(Click on the link below to watch the video clip)
Baron Vaughn - Special Expose
(The language in this clip may be a little inappropriate so I apologize.)
In this hilarious video clip, stand-up comedian Baron Vaughn jokes that the voice of a newscaster is consistent in all languages, accents, and dialects.
When I first watched this clip, I actually found some truth in his joke. What’s funny is that newscasters do, in fact, seem to speak in a similar tone, across all cultures.
According to our textbook, dialects are varieties of a language, usually but not always mutually intelligible to their speakers. Dialects encompass differences in grammar as well as word choice; whereas, accents refers only to differences in the way words are pronounced (Chaika, 2).

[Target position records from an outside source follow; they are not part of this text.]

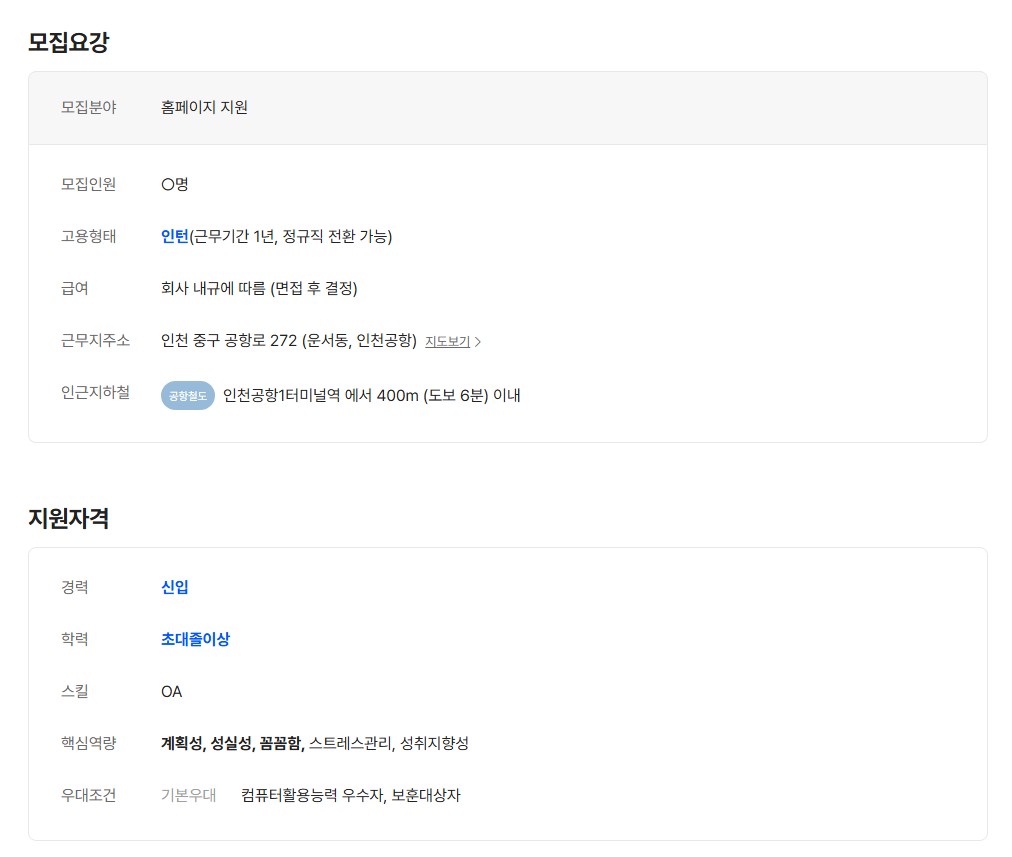The image size is (1012, 857).
Task: Click the 공항철도 subway line badge
Action: pos(188,396)
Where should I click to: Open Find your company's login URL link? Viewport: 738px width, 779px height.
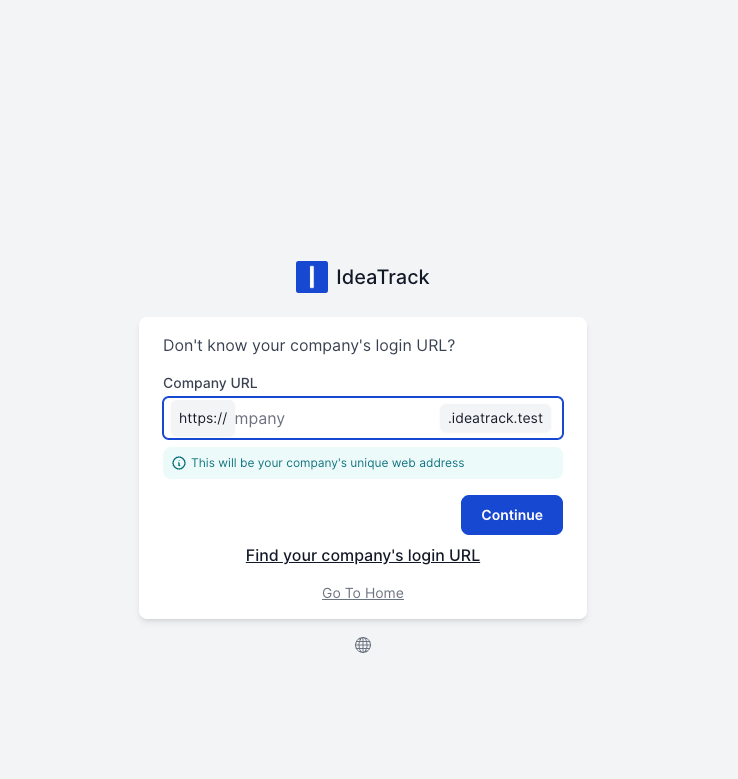coord(363,555)
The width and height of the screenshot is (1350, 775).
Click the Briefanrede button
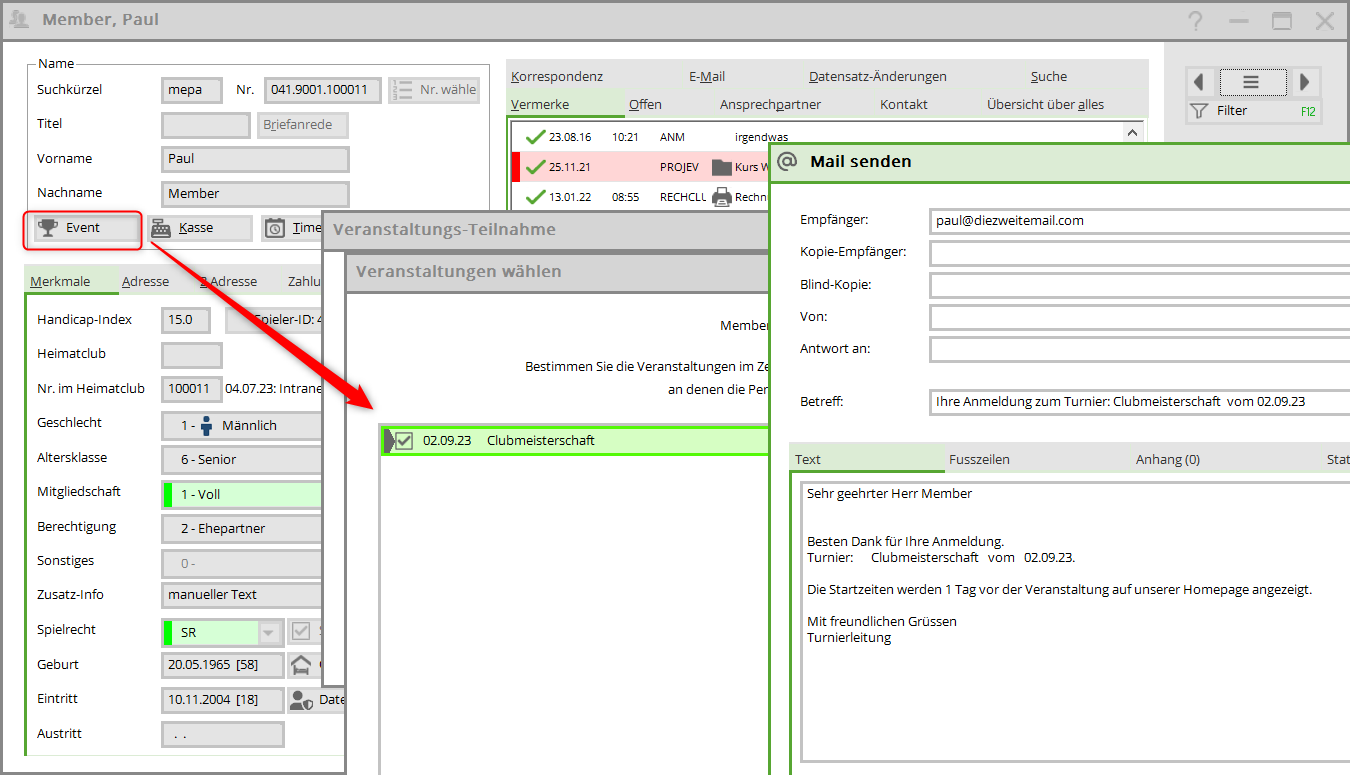click(x=303, y=125)
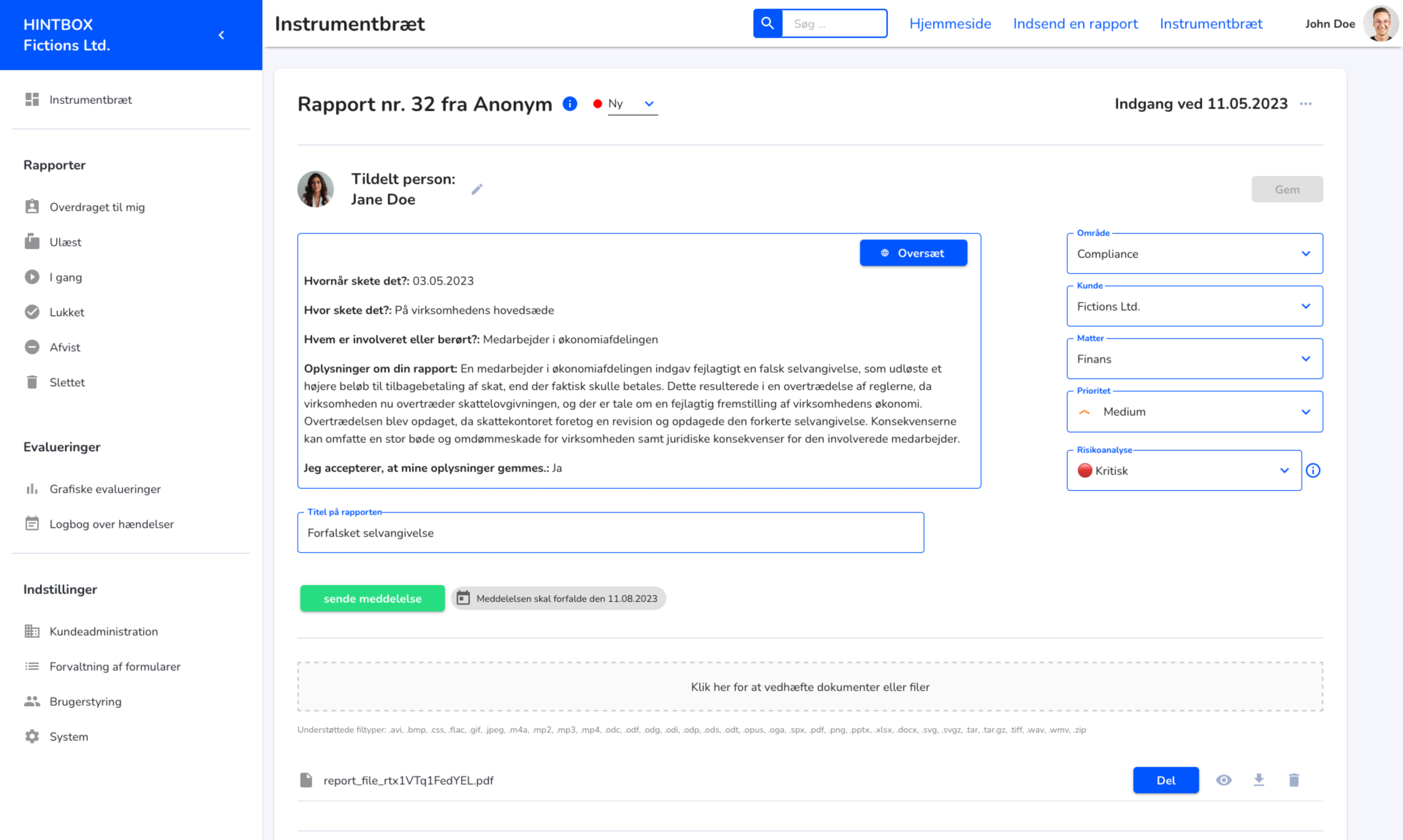Go to Grafiske evalueringer in the sidebar
1403x840 pixels.
[x=105, y=489]
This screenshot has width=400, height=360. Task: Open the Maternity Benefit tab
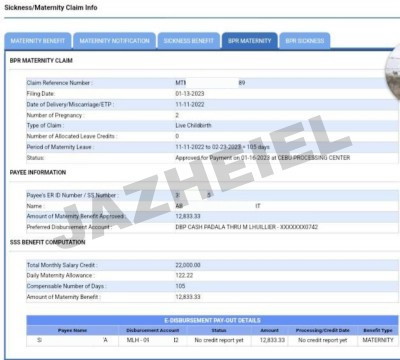(x=38, y=41)
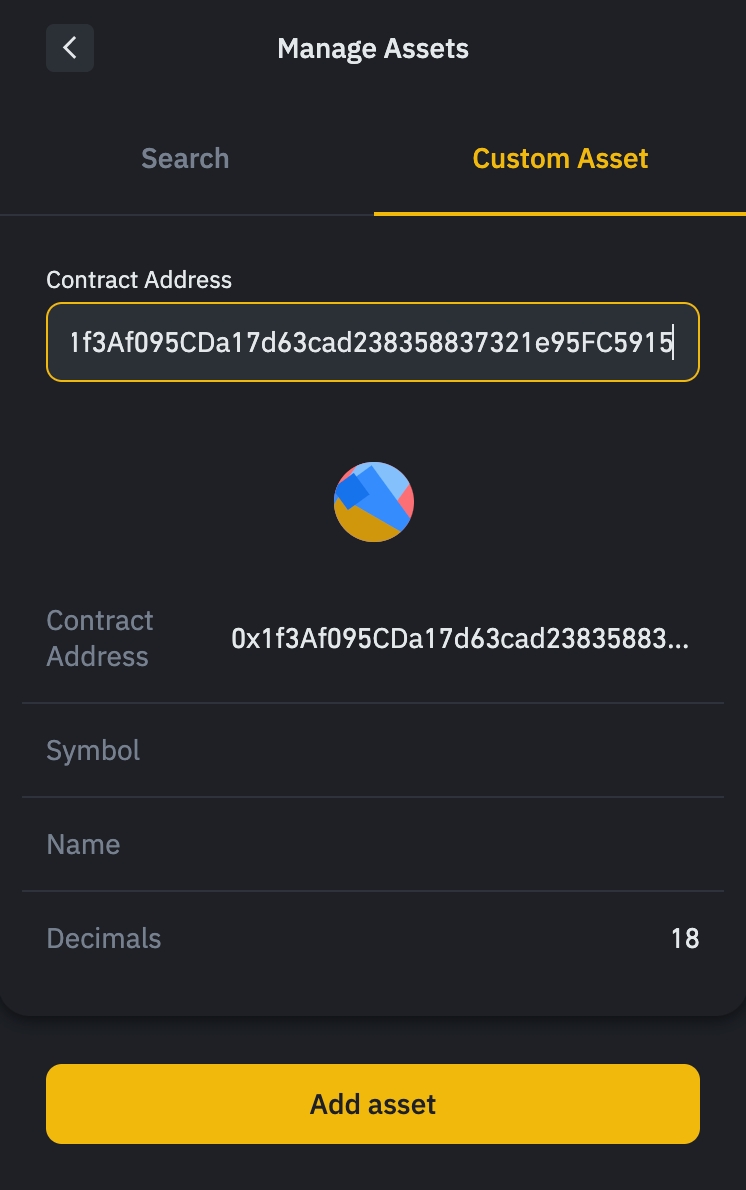Go back using the left chevron button
The image size is (746, 1190).
[x=70, y=48]
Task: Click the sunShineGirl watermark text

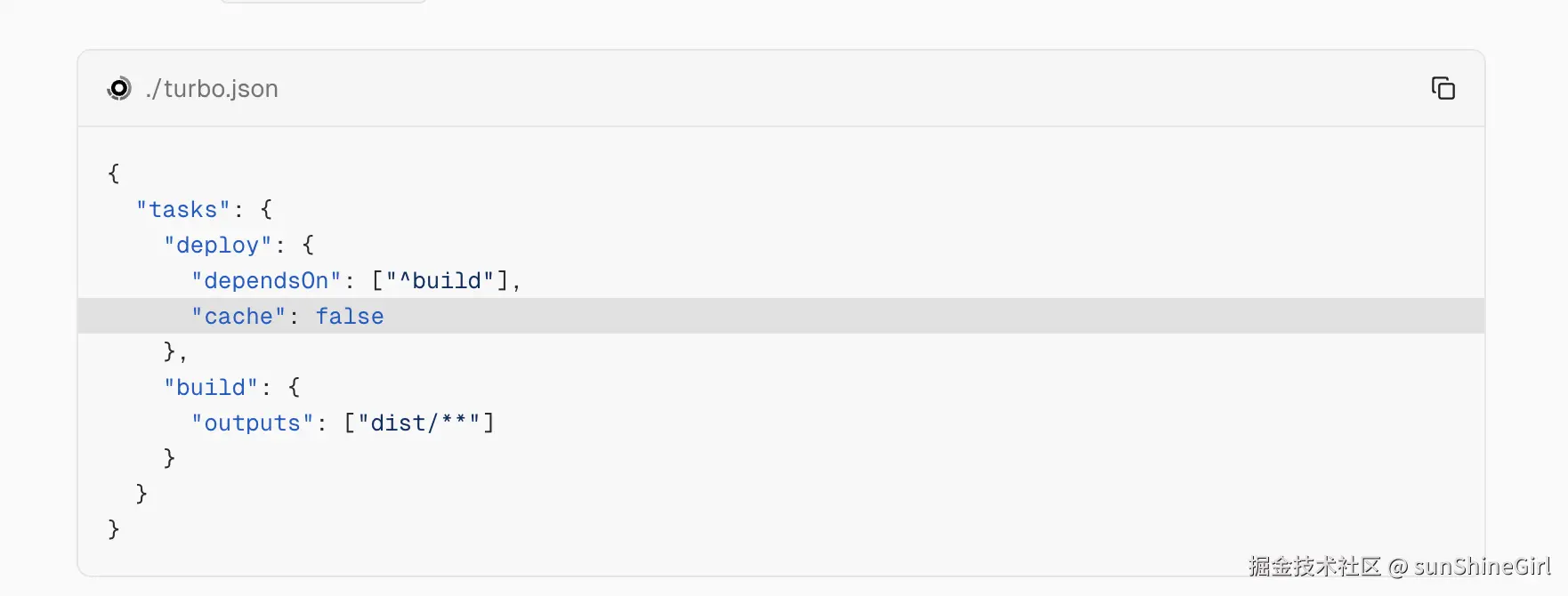Action: 1483,567
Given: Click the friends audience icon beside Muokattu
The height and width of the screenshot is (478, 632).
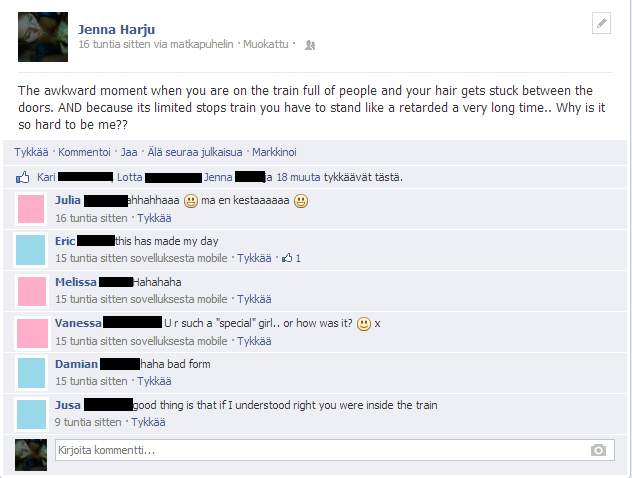Looking at the screenshot, I should tap(310, 45).
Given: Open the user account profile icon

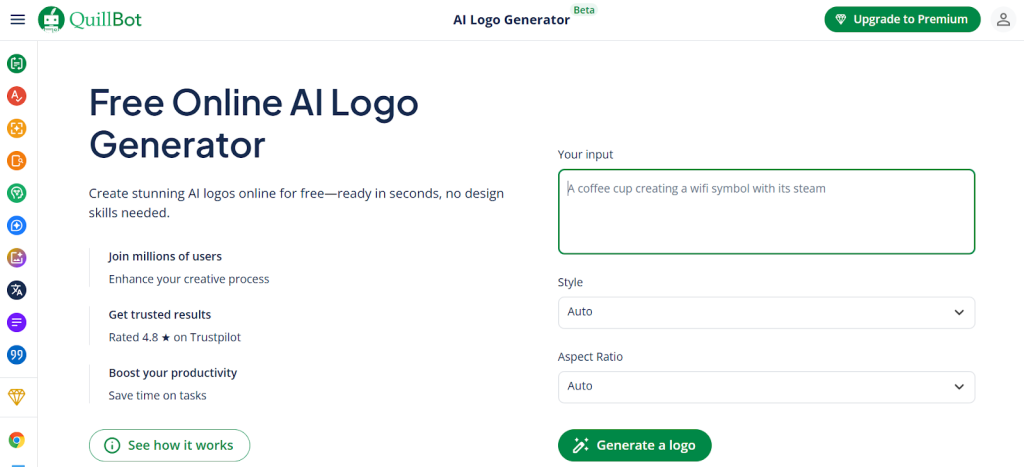Looking at the screenshot, I should (x=1003, y=19).
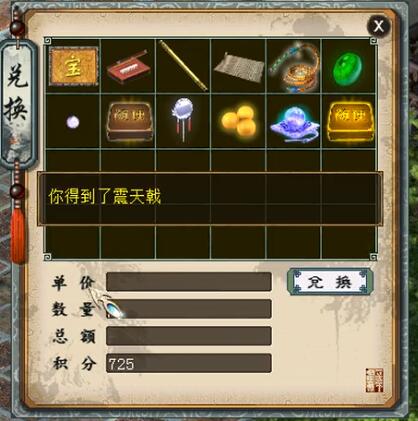
Task: Pick the three golden orbs item
Action: click(239, 122)
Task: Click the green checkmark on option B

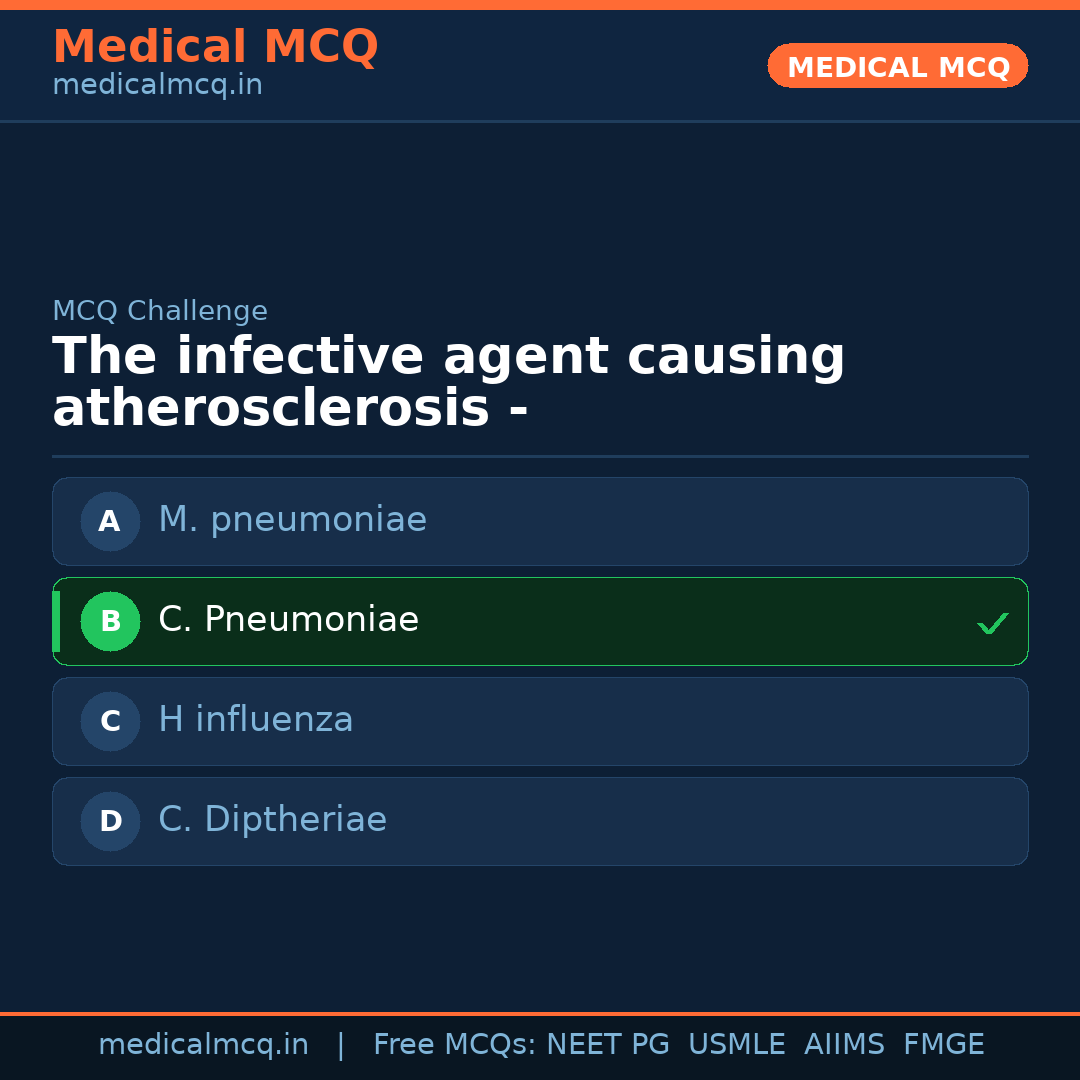Action: coord(992,623)
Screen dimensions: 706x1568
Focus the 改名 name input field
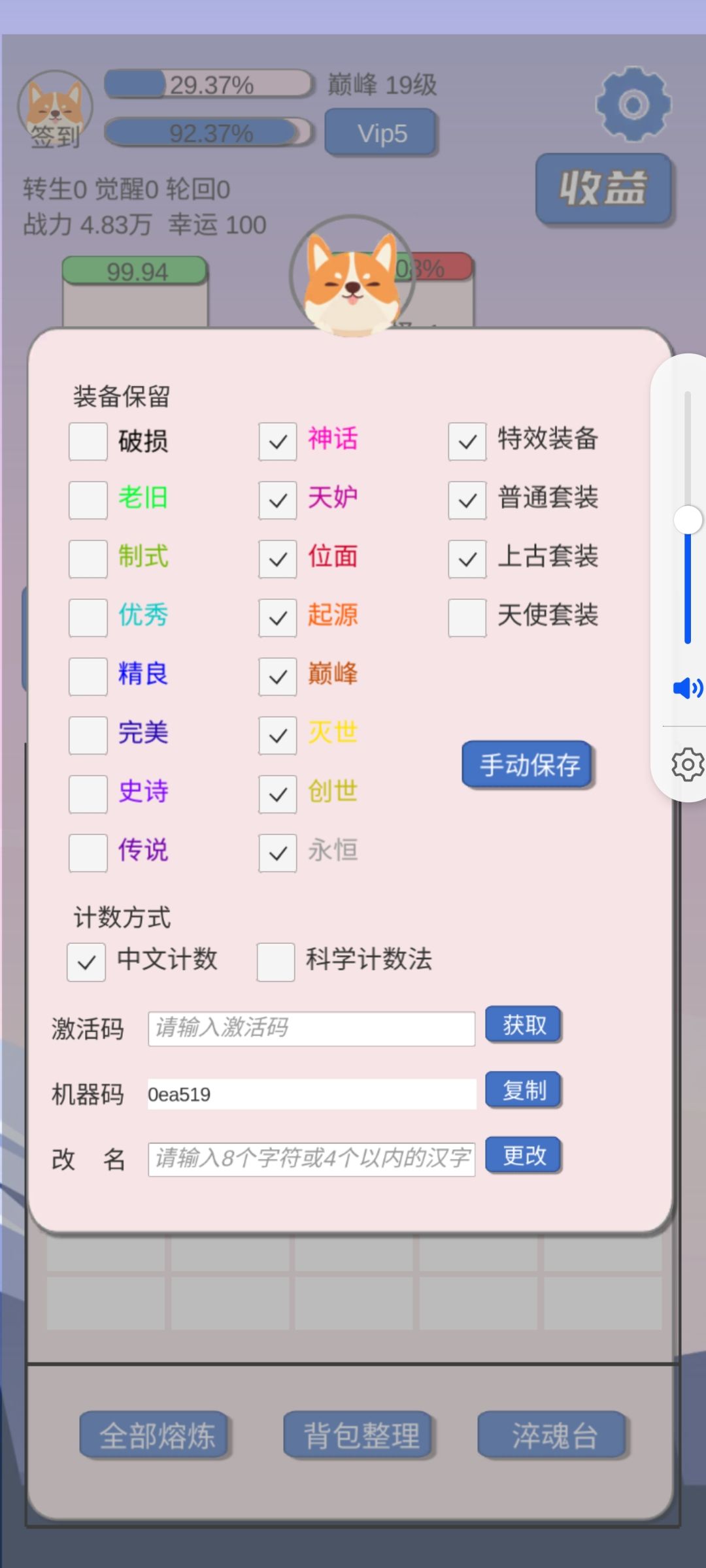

If you think about it, the voice of a newscaster doesn’t change, no matter what language he is speaking, what dialect is being used, or what way he pronounces his words. What Vaughn suggests, is that the voice of a newscaster is consistent in each of these aspects of language whether it comes from domestic of foreign broadcast media.
(Baron Vaughn beginning at 00:25 in the video): “America’s an amazing country. There’s so many voices, accents, dialects, languages, things like that, but there’s one voice that you hear no matter where you go, and that’s the way newscasters talk...” (He then speaks like a newscaster in English, Spanish, and Norwegian to give examples.)
I chose this clip because it was a funny and lighthearted way of elaborating on some of the key concepts in Chapter 1 of our textbook.
This post has me wondering, what else seems to remain consistent in all languages, across all cultures? Is there anything?
This post has me wondering, what else seems to remain consistent in all languages, across all cultures? Is there anything?